• _DATASET EXTRACT_
/---

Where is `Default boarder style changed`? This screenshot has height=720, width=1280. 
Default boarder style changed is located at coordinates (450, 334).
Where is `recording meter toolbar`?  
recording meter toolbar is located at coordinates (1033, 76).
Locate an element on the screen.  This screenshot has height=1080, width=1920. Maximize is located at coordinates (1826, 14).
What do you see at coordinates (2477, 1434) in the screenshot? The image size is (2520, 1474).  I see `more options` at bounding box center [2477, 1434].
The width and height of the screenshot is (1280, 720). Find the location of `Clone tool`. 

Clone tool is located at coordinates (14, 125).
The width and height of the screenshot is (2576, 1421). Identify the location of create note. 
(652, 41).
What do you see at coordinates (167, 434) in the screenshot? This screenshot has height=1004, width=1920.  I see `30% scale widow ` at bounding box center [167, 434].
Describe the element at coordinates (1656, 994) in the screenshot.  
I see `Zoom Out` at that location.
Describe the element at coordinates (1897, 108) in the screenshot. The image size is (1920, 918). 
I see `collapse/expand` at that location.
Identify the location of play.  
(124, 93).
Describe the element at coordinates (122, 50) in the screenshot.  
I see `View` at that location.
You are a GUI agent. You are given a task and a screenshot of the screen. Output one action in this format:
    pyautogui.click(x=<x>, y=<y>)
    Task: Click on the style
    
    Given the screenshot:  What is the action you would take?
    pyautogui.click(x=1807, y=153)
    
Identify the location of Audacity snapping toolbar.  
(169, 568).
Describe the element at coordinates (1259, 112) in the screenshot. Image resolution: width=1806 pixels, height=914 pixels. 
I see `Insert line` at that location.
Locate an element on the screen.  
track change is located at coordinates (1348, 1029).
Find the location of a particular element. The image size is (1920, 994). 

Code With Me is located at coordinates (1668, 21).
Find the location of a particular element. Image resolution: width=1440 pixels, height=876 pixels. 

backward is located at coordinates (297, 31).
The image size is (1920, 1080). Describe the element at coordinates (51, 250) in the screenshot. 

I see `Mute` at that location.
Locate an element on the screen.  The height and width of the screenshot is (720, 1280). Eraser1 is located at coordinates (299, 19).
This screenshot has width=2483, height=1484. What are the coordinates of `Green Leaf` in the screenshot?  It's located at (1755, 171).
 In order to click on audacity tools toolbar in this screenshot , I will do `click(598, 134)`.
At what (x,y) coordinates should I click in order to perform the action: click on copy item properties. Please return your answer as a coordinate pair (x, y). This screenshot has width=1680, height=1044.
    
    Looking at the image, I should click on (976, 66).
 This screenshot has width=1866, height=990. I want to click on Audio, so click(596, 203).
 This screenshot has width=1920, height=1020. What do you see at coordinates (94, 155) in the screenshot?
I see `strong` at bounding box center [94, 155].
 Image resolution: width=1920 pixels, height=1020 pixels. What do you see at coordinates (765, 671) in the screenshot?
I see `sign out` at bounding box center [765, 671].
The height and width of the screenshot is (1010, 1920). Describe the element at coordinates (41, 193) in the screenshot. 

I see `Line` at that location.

\---

• _GIVEN REQUEST_
Revise all the rows above, swapping "Describe the element" for "Name the element" wherever it occurs and leaving everything else untouched.

• _SOLUTION BELOW_
Where is `Default boarder style changed`? This screenshot has height=720, width=1280. 
Default boarder style changed is located at coordinates (450, 334).
Where is `recording meter toolbar`?  
recording meter toolbar is located at coordinates (1033, 76).
Locate an element on the screen.  This screenshot has height=1080, width=1920. Maximize is located at coordinates (1826, 14).
What do you see at coordinates (2477, 1434) in the screenshot? The image size is (2520, 1474).  I see `more options` at bounding box center [2477, 1434].
The width and height of the screenshot is (1280, 720). Find the location of `Clone tool`. 

Clone tool is located at coordinates (14, 125).
The width and height of the screenshot is (2576, 1421). Identify the location of create note. 
(652, 41).
What do you see at coordinates (167, 434) in the screenshot? This screenshot has height=1004, width=1920.  I see `30% scale widow ` at bounding box center [167, 434].
Name the element at coordinates (1656, 994) in the screenshot.  
I see `Zoom Out` at that location.
Name the element at coordinates (1897, 108) in the screenshot. The image size is (1920, 918). 
I see `collapse/expand` at that location.
Identify the location of play.  
(124, 93).
Name the element at coordinates (122, 50) in the screenshot.  
I see `View` at that location.
You are a GUI agent. You are given a task and a screenshot of the screen. Output one action in this format:
    pyautogui.click(x=<x>, y=<y>)
    Task: Click on the style
    
    Given the screenshot:  What is the action you would take?
    pyautogui.click(x=1807, y=153)
    
Identify the location of Audacity snapping toolbar.  
(169, 568).
Name the element at coordinates (1259, 112) in the screenshot. Image resolution: width=1806 pixels, height=914 pixels. 
I see `Insert line` at that location.
Locate an element on the screen.  
track change is located at coordinates (1348, 1029).
Find the location of a particular element. The image size is (1920, 994). 

Code With Me is located at coordinates (1668, 21).
Find the location of a particular element. Image resolution: width=1440 pixels, height=876 pixels. 

backward is located at coordinates (297, 31).
The image size is (1920, 1080). Name the element at coordinates (51, 250) in the screenshot. 

I see `Mute` at that location.
Locate an element on the screen.  The height and width of the screenshot is (720, 1280). Eraser1 is located at coordinates (299, 19).
This screenshot has width=2483, height=1484. What are the coordinates of `Green Leaf` in the screenshot?  It's located at (1755, 171).
 In order to click on audacity tools toolbar in this screenshot , I will do `click(598, 134)`.
At what (x,y) coordinates should I click in order to perform the action: click on copy item properties. Please return your answer as a coordinate pair (x, y). This screenshot has width=1680, height=1044.
    
    Looking at the image, I should click on (976, 66).
 This screenshot has width=1866, height=990. I want to click on Audio, so click(596, 203).
 This screenshot has width=1920, height=1020. What do you see at coordinates (94, 155) in the screenshot?
I see `strong` at bounding box center [94, 155].
 Image resolution: width=1920 pixels, height=1020 pixels. What do you see at coordinates (765, 671) in the screenshot?
I see `sign out` at bounding box center [765, 671].
The height and width of the screenshot is (1010, 1920). Name the element at coordinates (41, 193) in the screenshot. 

I see `Line` at that location.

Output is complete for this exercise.